* [ITEMS]
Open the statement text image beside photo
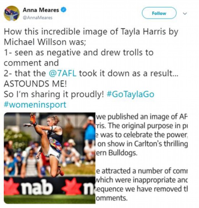The width and height of the screenshot is (199, 208). coord(141,158)
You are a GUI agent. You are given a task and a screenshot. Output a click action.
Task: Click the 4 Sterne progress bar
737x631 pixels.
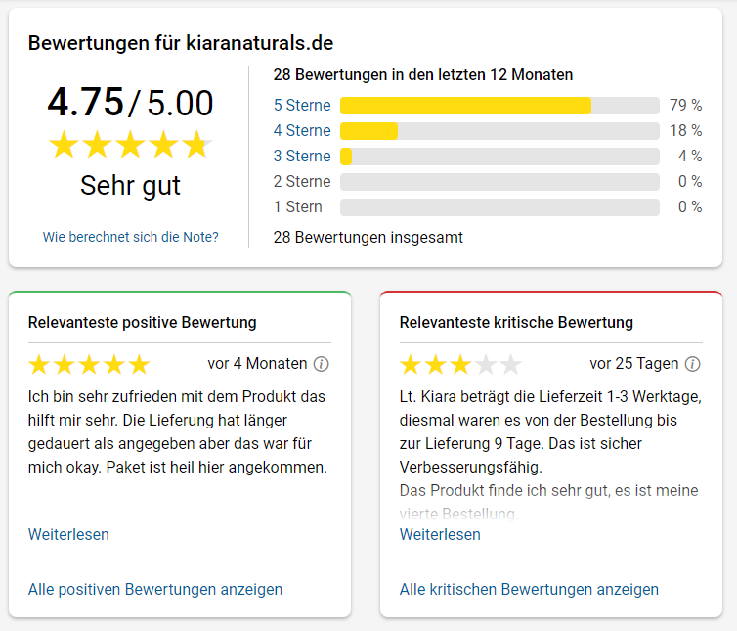pos(499,131)
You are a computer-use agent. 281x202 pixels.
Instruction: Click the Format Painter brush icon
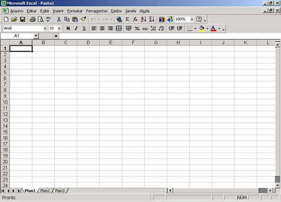click(83, 20)
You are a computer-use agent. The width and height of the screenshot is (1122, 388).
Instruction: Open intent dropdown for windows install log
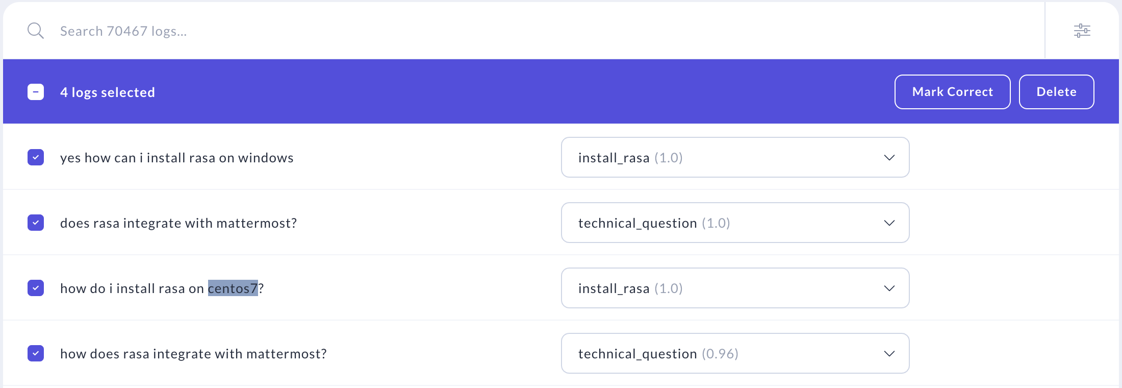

* [TASK TO COMPLETE] Go through the lines above and copy out only the ones that contain the word "computer".

* [RESPONSE FOR THIS EXERCISE]
You are a computer-use agent. 281x202 pixels.
You are a computer-use agent. The width and height of the screenshot is (1122, 388).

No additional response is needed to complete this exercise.